Task requirements:
Count lines holding the string "computer" in the data that follows. Reply with one number only.

Extracted records
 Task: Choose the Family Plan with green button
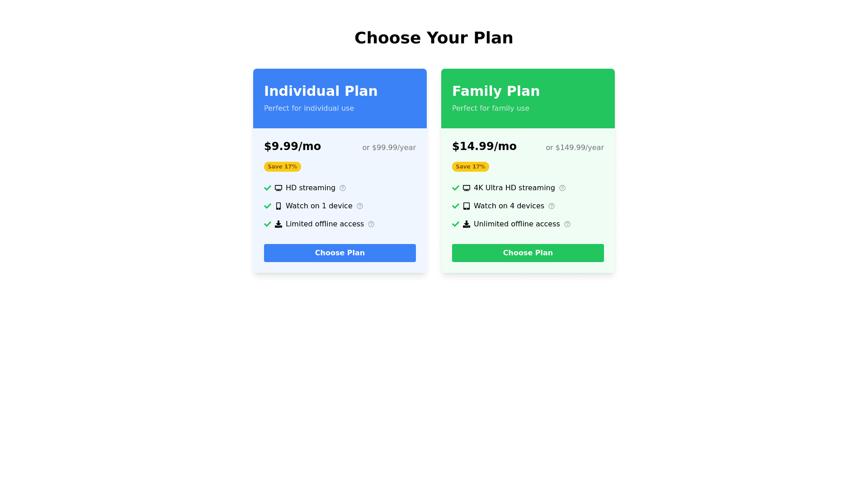tap(528, 253)
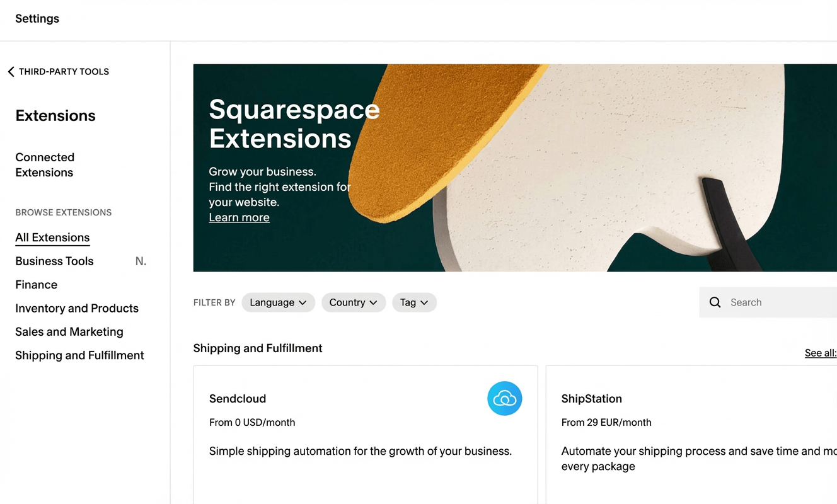This screenshot has height=504, width=837.
Task: Open the Tag filter dropdown
Action: coord(414,302)
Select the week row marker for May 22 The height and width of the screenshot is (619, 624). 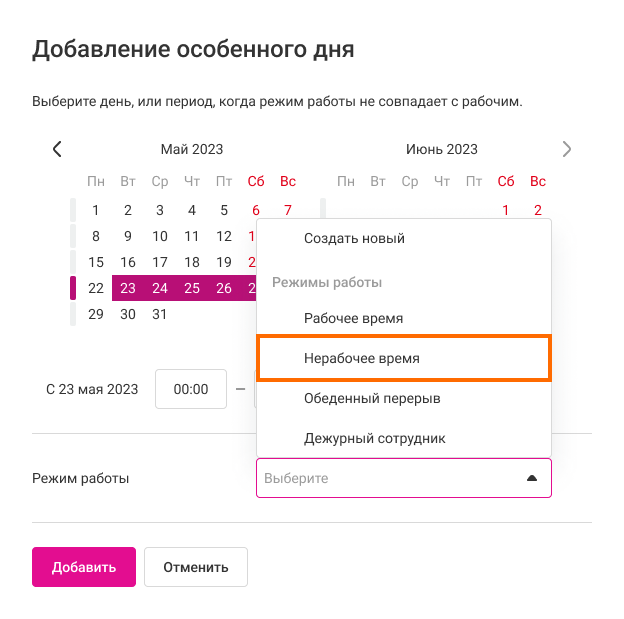coord(72,288)

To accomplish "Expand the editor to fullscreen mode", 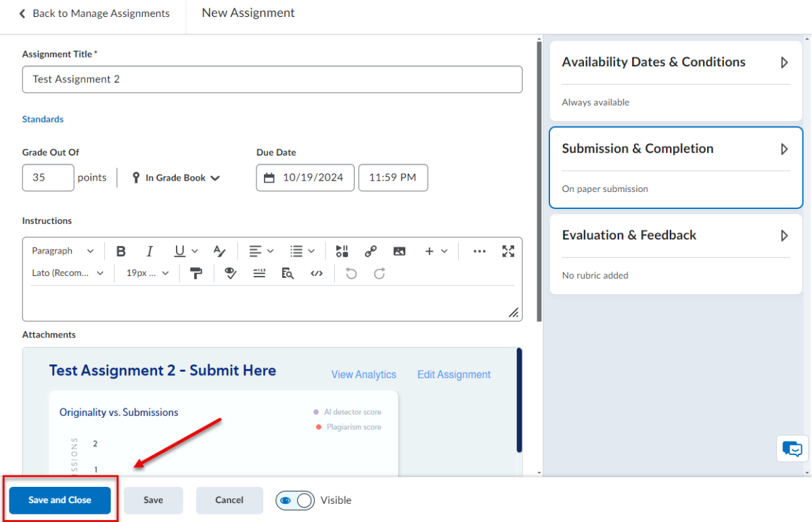I will coord(508,251).
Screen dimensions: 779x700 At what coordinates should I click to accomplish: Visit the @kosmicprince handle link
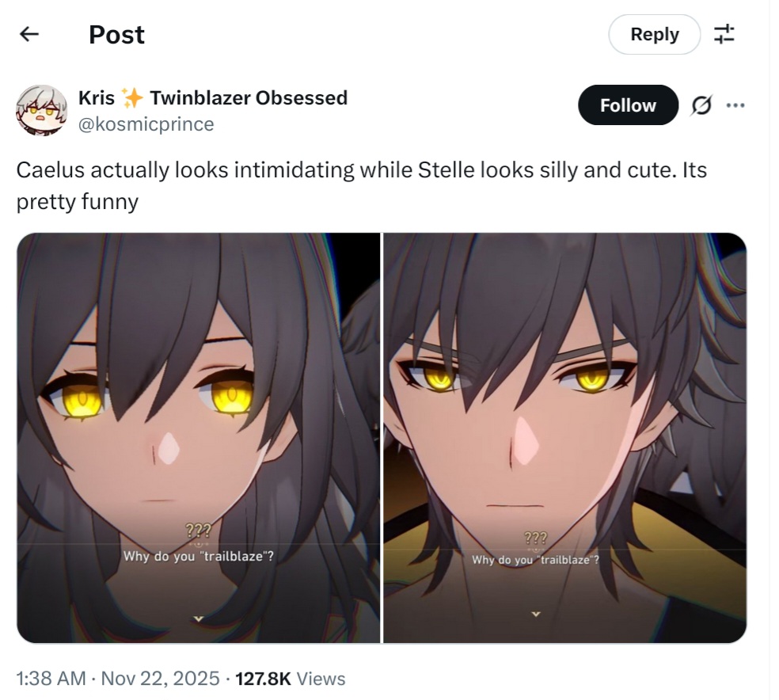(147, 125)
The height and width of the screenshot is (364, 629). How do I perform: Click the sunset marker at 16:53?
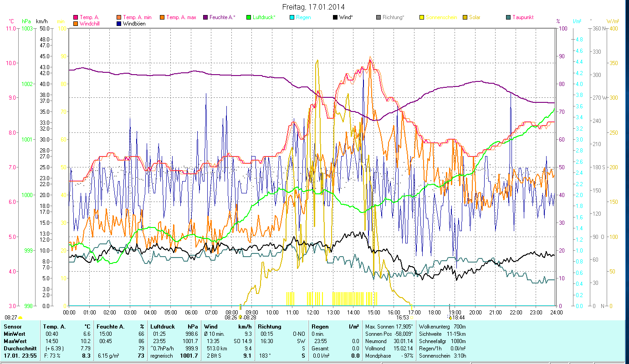(412, 318)
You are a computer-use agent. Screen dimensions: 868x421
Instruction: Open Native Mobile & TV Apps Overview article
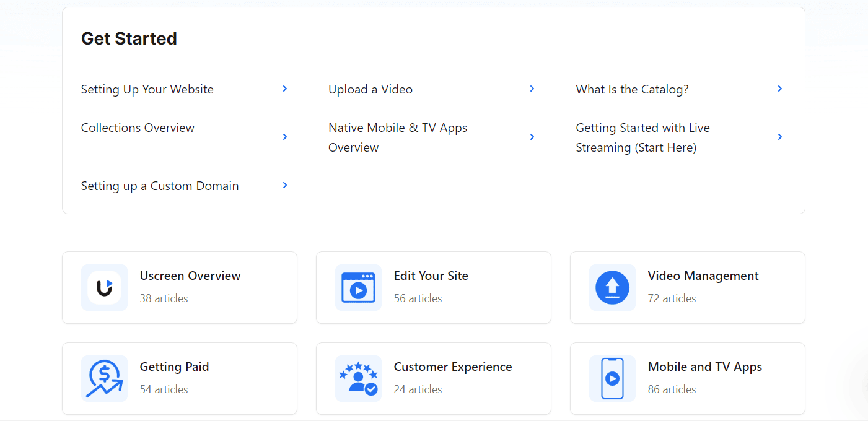(x=398, y=137)

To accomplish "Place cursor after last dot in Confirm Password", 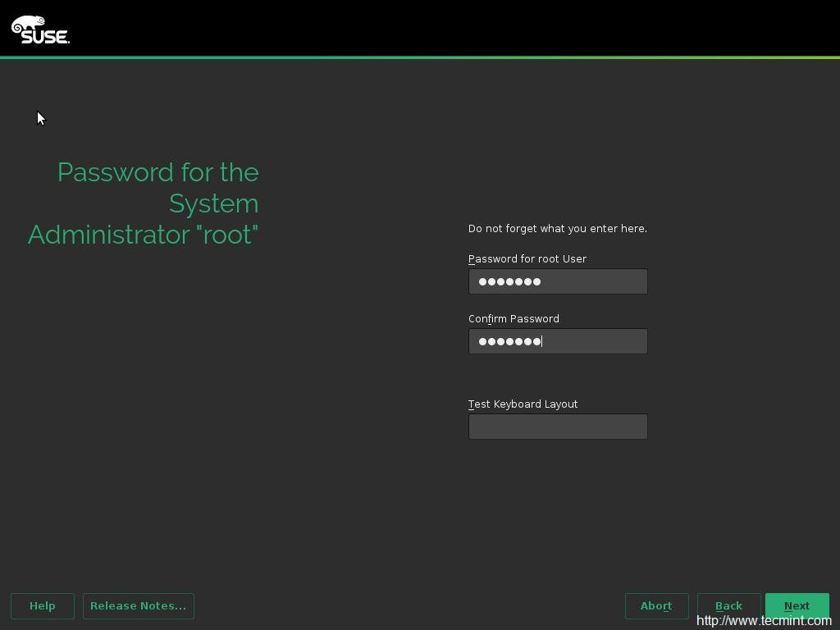I will coord(543,341).
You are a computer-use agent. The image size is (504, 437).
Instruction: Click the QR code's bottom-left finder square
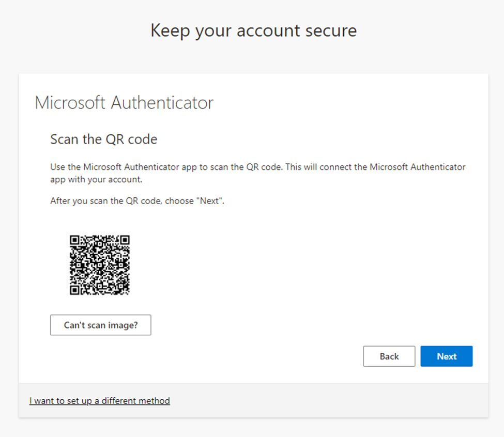(x=75, y=290)
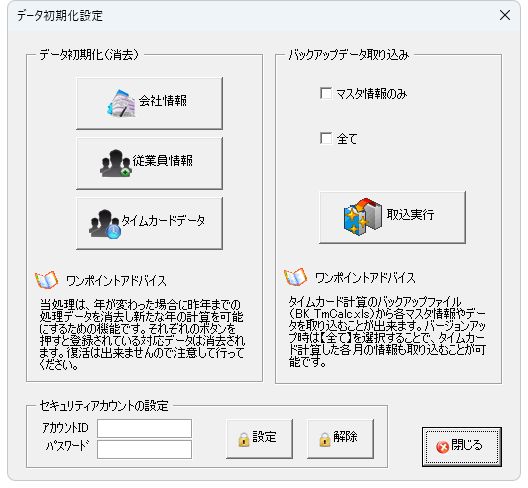This screenshot has width=528, height=488.
Task: Click the books import icon on 取込実行
Action: point(363,217)
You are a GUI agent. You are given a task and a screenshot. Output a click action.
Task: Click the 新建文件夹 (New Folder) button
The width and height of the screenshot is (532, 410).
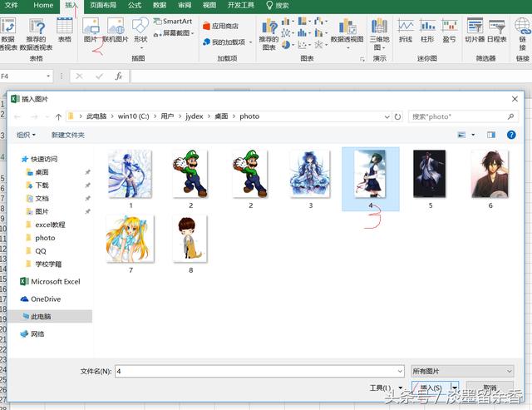coord(68,135)
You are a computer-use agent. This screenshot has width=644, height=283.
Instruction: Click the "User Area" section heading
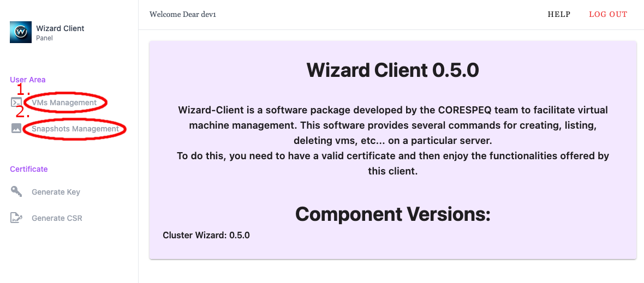(x=28, y=80)
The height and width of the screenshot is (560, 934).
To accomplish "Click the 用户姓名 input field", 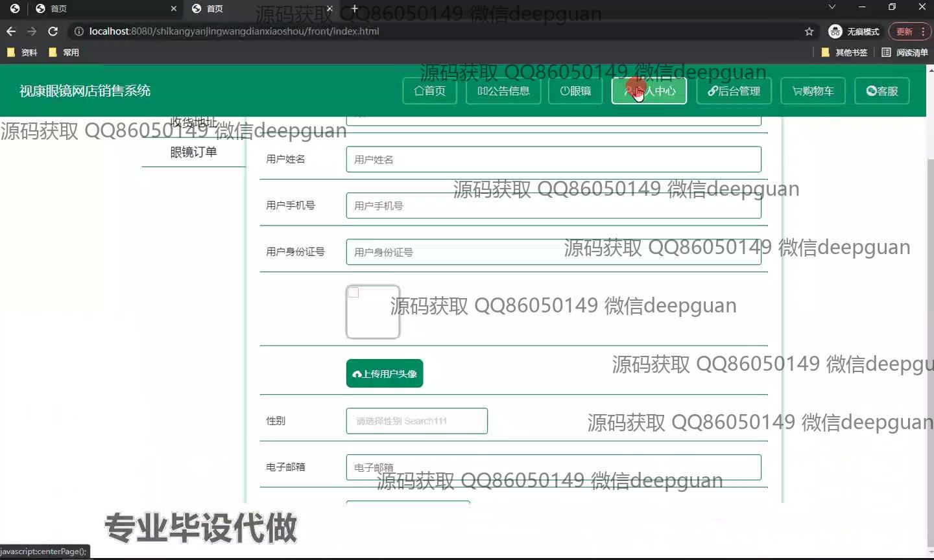I will [x=553, y=159].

Solution for this task:
3